Texas schools are heading into the new year with record-high vaccine exemption requests and a law that just made skipping shots easier. In July alone, the state received 17,197 exemption requests—a 36% jump from the year before. Because each form can cover up to eight kids, that translates into more than 30,000 children potentially unprotected against diseases like measles.
The timing couldn’t be worse. Public health budgets are shrinking, school nurses are burning out, and immigration fears are keeping some families away from clinics. Meanwhile, Texas now ranks 18th in the nation for measles vaccination rates, with 25,000 kindergarteners not fully protected. In places like Gaines County and Austin ISD, vaccination rates have dipped below 80%, the level at which measles outbreaks thrive.
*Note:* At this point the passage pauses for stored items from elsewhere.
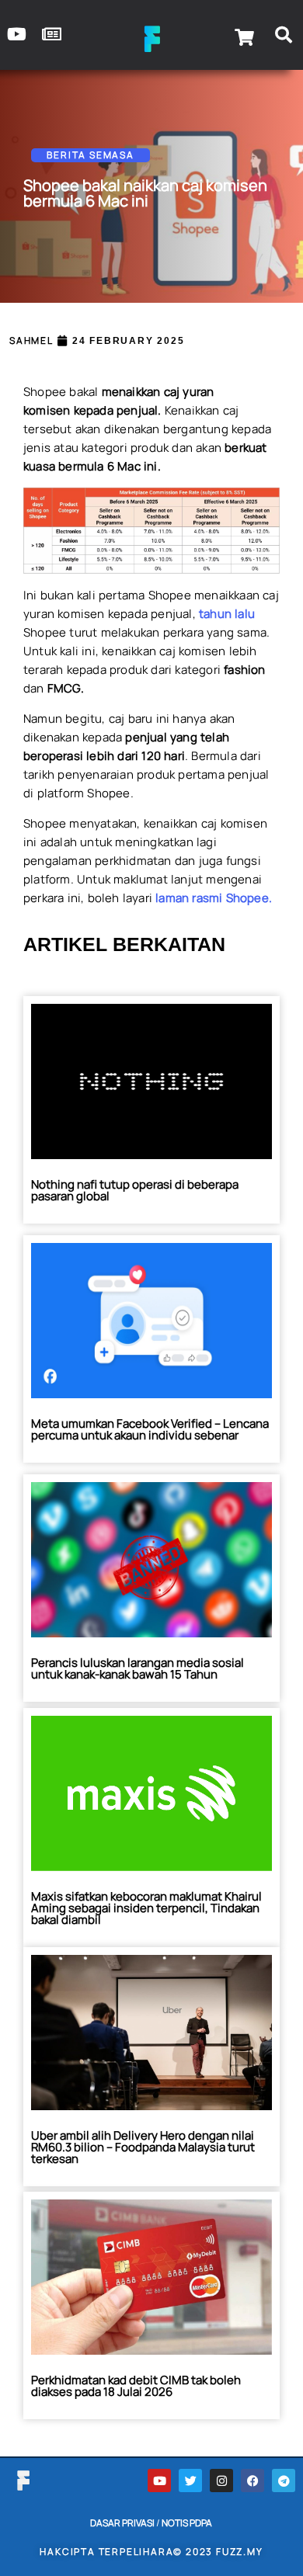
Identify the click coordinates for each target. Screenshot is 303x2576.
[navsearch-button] (283, 37)
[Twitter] (190, 2480)
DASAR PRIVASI (122, 2522)
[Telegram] (283, 2480)
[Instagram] (221, 2480)
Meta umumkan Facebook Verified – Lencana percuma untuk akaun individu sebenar (150, 1429)
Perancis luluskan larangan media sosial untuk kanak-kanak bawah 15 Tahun (137, 1668)
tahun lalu (227, 614)
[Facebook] (252, 2480)
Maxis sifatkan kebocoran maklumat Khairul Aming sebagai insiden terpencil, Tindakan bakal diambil (146, 1908)
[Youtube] (159, 2480)
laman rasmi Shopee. (213, 898)
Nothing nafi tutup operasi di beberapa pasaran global (135, 1190)
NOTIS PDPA (187, 2522)
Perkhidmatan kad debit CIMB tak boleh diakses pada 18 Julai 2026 (136, 2386)
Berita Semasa (90, 154)
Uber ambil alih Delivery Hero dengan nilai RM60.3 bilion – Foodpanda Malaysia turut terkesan (143, 2147)
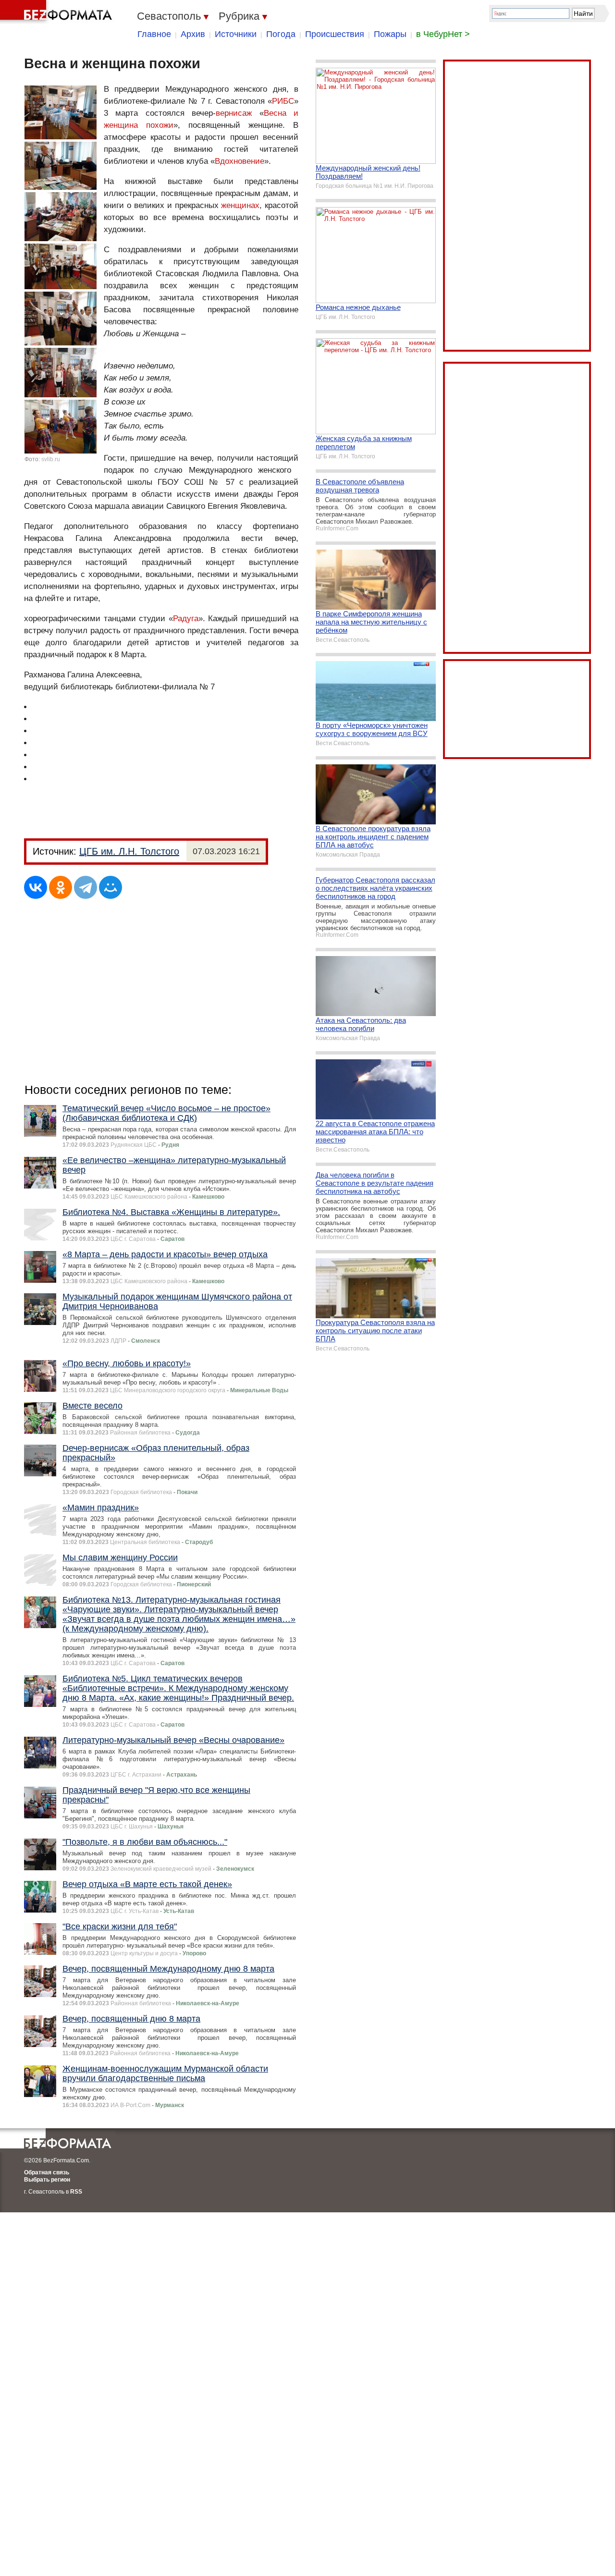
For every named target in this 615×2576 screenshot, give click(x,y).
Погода (280, 34)
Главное (154, 34)
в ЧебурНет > (443, 34)
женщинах (240, 205)
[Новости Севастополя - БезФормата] (57, 12)
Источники (236, 34)
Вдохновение (239, 161)
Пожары (390, 34)
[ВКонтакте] (35, 887)
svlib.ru (50, 459)
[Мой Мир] (110, 887)
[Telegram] (85, 887)
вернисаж (234, 113)
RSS (76, 2191)
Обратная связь (46, 2172)
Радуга (185, 618)
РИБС (283, 101)
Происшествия (334, 34)
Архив (193, 34)
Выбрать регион (47, 2179)
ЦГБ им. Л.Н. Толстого (129, 851)
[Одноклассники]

A new law effective Sept. 1 will make exemption forms downloadable online instead of mailed, but they still require notarization and expire every two years. Critics say the change will drive vaccination rates even lower, while Texans for Vaccine Choice insists it’s simply about parental rights.
School nurses warn that underfunded campuses already juggle chronic illness care, daily meds, and paperwork wars just to keep kids compliant. Some administrators are quietly telling staff to let unvaccinated students attend anyway, since state funding depends on enrollment.
Public health clinics are also struggling. Federal funding cuts have slashed immunization staff in places like Austin, where summer vaccine clinics have shrunk from serving dozens daily to just 20 people per day. Families without insurance are increasingly left out, while misinformation and mistrust keep spreading.
Texas just lived through the nation’s worst measles outbreak in 30 years, but the state’s response is to hand parents an easier “get out of vaccines free” form. What could possibly go wrong?